------ DOCUMENT

Published on June 22, 2012 by CMT News

Joe Walsh and Luke Bryan
Joe Walsh’s musical vision proved to be a perfect fit for the latest episode
of CMT Crossroads.

“To
me, country with a little rock ‘n’ roll sprinkled on top of it is really powerful,” he told CMT
Insider
, “and I absolutely approve of everybody that signed up.”

That all-star list includes Luke
Bryan
, Kenny Chesney, Sara
Evans
, Billy Gibbons of ZZ Top, Hunter
Hayes
and Brad Paisley. CMT Crossroads: Joe Walsh Friends
airs Saturday (June 23) at 10 a.m. and 11 p.m. ET/PT.

“It makes me feel great that [these artists] are going to play
my music and it makes me feel humble,” Walsh noted before the taping in Nashville in May. “And right now, the only person
I’m worried about is me — holding up my end of it.”

Of course, Walsh has held his own as a guitarist, singer and songwriter
since gaining national prominence in the late ’60s as a member of the James Gang. Solo success followed, and he later became
a member of the Eagles, often heralded as heroes for country’s current generation.
Their landmark 1976 album Hotel California has sold more than 16 million copies. Walsh co-wrote one of its most enduring
tracks, “Life in the Fast Lane.”

Asked if he had an inkling about the influence the Eagles would have on future generations
of country artists, Walsh said he never thought about it back then.

“I’m still kind of getting used to it,” he said.
“We knew that Hotel California was good … but it affected more people on the planet than we ever dreamed of. In retrospect,
it’s good that we didn’t know any of that because we were in a very creative phase and we managed to get that recorded.”

Although
he tours with the Eagles during their reunion shows, Walsh is also focused on his solo career. His new album, Analog Man,
is his first one in 20 years. His solo hits include “Rocky Mountain Way,” “All Night Long” and “A Life of Illusion.”

Bryan
said he remembers hearing Walsh’s clever 1978 solo hit “Life’s Been Good” in high school. “And I don’t even know in Georgia
if we knew what a Maserati was,” Bryan joked.

“I think what works with he and I is, I like to have that little bit
of humor leak over into my songs,” Bryan added. “Even with ‘Life’s Been Good,’ he’s not really taking himself that seriously.
I think that’s what makes him endearing to his fans. He’s having fun with his music, and I think fans want that in an artist.

------------

TO-DO LIST —
1. According to the article about Joe Walsh, how many copies has the album Hotel California sold?
2. Show every line of the entries that contains the word "Close".
The article about Joe Walsh and the entries that follow it are unrelated to each other.

------ DATA EXCERPTS

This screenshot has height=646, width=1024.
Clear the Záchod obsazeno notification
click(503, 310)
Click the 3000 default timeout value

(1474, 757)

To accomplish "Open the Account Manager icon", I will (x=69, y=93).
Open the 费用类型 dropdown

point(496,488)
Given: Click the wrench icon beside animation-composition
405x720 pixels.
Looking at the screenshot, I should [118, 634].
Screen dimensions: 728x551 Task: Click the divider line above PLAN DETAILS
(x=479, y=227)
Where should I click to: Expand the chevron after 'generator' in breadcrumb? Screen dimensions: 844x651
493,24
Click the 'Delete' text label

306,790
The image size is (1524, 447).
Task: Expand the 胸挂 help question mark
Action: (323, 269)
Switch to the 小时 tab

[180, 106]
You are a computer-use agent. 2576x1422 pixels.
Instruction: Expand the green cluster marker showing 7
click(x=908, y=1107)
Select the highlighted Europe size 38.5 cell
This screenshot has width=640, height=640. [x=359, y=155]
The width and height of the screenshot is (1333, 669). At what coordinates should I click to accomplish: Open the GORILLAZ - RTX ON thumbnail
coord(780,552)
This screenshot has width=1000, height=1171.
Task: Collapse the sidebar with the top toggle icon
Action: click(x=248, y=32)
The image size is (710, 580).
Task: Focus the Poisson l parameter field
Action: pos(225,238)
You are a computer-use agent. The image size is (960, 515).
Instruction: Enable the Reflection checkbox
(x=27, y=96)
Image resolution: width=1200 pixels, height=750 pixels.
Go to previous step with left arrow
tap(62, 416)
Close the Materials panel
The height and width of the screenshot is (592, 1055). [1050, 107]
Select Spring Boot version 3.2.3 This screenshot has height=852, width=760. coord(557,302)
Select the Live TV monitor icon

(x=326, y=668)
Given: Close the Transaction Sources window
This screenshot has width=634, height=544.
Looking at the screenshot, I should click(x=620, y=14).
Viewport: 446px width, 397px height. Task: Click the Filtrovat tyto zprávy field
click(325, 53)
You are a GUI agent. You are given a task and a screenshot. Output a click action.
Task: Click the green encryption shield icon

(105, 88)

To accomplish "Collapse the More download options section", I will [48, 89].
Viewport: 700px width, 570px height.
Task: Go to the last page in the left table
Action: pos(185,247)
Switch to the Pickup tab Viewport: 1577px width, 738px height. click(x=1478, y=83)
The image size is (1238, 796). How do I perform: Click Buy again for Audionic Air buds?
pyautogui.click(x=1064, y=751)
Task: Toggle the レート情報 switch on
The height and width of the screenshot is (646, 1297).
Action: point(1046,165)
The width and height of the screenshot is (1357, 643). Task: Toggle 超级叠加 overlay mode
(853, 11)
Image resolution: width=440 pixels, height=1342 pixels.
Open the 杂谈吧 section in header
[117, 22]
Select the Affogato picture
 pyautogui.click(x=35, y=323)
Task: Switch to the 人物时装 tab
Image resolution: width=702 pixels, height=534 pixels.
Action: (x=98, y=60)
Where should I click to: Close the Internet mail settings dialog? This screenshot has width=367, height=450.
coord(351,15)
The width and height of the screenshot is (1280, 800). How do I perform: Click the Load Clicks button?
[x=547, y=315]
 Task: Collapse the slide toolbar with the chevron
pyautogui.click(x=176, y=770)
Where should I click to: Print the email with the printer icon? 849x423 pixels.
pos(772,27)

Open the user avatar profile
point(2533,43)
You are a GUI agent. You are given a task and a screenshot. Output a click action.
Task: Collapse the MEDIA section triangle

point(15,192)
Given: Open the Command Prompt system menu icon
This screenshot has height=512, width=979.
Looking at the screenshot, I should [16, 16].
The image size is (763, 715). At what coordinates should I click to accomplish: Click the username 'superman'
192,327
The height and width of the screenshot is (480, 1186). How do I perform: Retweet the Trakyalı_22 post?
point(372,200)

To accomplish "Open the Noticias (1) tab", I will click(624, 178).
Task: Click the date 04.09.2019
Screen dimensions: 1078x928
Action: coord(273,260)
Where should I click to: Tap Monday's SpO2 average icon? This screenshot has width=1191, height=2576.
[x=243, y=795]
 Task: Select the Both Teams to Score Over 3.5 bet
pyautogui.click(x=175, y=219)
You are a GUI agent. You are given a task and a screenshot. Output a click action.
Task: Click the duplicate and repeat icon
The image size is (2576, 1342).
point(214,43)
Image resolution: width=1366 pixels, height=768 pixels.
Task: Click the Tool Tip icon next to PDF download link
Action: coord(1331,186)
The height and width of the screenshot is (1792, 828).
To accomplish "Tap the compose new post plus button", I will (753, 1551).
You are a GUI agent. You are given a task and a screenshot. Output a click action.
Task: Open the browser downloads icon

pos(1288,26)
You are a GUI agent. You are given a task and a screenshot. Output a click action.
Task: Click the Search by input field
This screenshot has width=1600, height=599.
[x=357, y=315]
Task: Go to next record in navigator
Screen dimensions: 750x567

------------

ANSWERS FOR THE EXERCISE —
1. More than 16 million copies.

2.
Close the Materials panel
Given: Close the Transaction Sources window
Where should I click to: Close the Internet mail settings dialog? This screenshot has width=367, height=450.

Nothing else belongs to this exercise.